Sandra ahogó un grito de horror cuando el desconocido sin desemascararse todavía, la dejó en una habitación elegantísima, blanca en su totalidad, con un enorme candelabro de cristal que colgaba en lo alto. Él desapareció. Sandra gritó e intentó abrir la puerta, las enormes ventanas suntuosas e intentó en vano ver si podía encontrar una salida. Ninguna. Todo estaba bajo llave y aunque hubiera querido aventarse por una ventana, de estar abiertas, se hubiera matado. Histérica por tener miedo por primera vez en su vida, se abrazó a sí misma arañándose los brazos en el proceso y de pronto la puerta se abrió y vio ante sí al desconocido de ojos azules.

Sandra se quedó horrorizada pero también impactada. El desconocido entró vestido con una bata de terciopelo rojo cubriendo un cuerpo perfectamente esculpido y musculoso. Blanco pero con una tonalidad levemente dorada como la arena. El cabello negro azabache se veía sedoso y acariciable. La mandíbula firme, la nariz recta, las cejas obscuras que enmarcaban unos ojos grandes y profundos de un color azul zafiro que brillaban como dos estrellas y una boca sensual que hizo que Sandra se estremeciera. Las manos de él eran tan masculinas que Sandra tembló cuando él se las llevó a la boca para morderse uno de sus largos dedos y verla con una mirada penetrante.

- ¿Qué... qué quiere?

Él no le contestó. Sólo se acercó dos pasos hacia ella y Sandra quiso gritar. Sentía que ese hombre tan hermoso era como un animal que la estaba acorralando y ella no quería y nunca había sentido miedo y la sensación era angustiosa. Aterrada gritó.

- ¡No se me acerque!

Él la miró escrutándola con los ojos y con descaro le contestó.

- ¿Y por qué no?

Sandra tragó saliva y comenzó a temblar más fuerte.

- ¡No se acerque! ¿Qué quiere de mí?

- Cariño... ¿no eres lo bastante mujer para comprenderlo

Fue ahí cuando Sandra supo lo que iba a ocurrir y trató de correr y alcanzar la puerta pero los fuertes brazos del hombre la sujetaron fuertemente pero con deseo.

- ¡No por favor! – Sandra suplicó. - ¡No, no me toque!

- Sandra... - el hombre le levantó el rostro y le besó la mejilla y lágrimas ardientes comenzaron a rodar por el rostro de la rubia. – Tú sabes lo que yo quiero. Pero soy ante todo un caballero y no te forzaré. Pasará cuando entiendas que aquí mando yo y que haré que, por tu voluntad, te entregues a mí.

- No... se lo suplico... - Sandra olvidó que ella era "la indomable", que ella no rogaba, que ella no suplicaba.
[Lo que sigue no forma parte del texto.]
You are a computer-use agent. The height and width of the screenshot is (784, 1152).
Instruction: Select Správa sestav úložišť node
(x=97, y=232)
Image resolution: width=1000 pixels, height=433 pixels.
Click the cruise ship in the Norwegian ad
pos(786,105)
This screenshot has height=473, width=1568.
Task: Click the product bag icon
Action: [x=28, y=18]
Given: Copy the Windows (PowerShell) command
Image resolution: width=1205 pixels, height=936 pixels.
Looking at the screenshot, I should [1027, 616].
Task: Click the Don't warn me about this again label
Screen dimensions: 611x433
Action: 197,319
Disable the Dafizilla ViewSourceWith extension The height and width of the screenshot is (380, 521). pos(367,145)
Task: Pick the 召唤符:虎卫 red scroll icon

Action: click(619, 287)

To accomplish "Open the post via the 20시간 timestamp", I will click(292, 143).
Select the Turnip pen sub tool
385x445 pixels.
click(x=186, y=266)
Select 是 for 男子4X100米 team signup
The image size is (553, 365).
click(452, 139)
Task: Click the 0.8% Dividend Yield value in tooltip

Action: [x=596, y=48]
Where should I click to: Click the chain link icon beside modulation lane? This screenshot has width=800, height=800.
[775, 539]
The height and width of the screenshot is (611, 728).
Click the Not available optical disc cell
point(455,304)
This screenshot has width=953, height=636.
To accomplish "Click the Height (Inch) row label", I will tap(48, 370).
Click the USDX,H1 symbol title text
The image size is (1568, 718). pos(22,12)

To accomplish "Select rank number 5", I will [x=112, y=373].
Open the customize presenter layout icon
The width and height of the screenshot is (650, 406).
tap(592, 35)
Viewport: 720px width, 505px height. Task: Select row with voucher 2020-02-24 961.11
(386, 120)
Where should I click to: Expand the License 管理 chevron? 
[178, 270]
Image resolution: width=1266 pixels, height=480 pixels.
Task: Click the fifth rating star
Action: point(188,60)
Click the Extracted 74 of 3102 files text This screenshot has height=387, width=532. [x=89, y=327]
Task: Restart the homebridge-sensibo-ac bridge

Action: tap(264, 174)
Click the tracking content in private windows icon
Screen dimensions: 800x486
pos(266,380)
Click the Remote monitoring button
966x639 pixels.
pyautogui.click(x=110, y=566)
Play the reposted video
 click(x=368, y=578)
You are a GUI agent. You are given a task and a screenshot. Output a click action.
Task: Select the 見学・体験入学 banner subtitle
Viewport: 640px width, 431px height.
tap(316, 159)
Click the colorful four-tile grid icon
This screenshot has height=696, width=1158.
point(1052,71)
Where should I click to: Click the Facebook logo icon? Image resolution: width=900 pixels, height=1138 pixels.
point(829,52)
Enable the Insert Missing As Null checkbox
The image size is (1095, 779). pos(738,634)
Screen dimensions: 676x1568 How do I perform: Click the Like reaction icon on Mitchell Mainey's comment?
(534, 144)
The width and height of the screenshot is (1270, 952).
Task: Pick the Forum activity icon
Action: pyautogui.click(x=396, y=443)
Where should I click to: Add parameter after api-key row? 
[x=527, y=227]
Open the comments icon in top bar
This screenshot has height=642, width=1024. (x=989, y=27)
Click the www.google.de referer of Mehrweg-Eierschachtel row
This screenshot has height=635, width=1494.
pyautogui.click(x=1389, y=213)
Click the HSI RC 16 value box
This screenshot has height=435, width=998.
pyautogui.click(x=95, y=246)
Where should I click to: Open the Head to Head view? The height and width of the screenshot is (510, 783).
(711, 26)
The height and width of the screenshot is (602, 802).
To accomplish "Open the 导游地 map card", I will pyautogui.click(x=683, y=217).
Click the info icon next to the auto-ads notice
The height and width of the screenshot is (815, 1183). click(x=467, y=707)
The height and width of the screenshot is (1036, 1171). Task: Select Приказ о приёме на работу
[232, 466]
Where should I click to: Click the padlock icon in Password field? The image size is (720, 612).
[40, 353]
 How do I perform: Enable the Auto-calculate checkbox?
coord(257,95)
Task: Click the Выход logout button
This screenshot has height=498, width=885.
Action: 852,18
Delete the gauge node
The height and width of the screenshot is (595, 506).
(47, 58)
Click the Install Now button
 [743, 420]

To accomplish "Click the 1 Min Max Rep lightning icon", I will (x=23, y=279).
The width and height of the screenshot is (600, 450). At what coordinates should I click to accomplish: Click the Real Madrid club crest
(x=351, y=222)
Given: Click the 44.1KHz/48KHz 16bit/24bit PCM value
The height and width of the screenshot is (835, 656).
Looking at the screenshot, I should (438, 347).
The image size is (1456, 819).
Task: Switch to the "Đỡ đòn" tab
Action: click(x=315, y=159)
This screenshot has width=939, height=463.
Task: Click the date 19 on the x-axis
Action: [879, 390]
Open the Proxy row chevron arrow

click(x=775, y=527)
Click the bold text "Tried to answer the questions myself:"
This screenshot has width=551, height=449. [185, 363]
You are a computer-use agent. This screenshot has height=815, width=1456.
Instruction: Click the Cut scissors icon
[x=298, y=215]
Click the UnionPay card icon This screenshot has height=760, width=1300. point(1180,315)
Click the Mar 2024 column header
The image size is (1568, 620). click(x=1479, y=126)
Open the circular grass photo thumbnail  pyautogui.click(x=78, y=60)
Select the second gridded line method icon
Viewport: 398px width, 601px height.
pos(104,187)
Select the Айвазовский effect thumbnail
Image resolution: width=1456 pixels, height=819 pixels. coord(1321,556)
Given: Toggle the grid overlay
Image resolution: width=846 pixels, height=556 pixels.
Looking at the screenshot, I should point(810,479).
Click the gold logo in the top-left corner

- Llámame Nassim, cariño... - el hombre se acercó y en un arranque, Sandra lo abofeteó.

- ¡Eso jamás va a pasar!

Nassim la miró y con una mano la atrajo con fuerza hacia él por la cintura y con la otra la tomó por la barbilla, quitándole el aliento.

- Va a pasar... porque puedo... y porque quiero... Porque deseo a la indomable que hay en ti, Sandra... - y Nassim le dio un beso en la mejilla antes de salir del cuarto que dejó bajo llave.

Sandra sollozó y supo que no podía pelear más y pasó toda la noche maldiciendo su decisión de haber ido a las World Islands.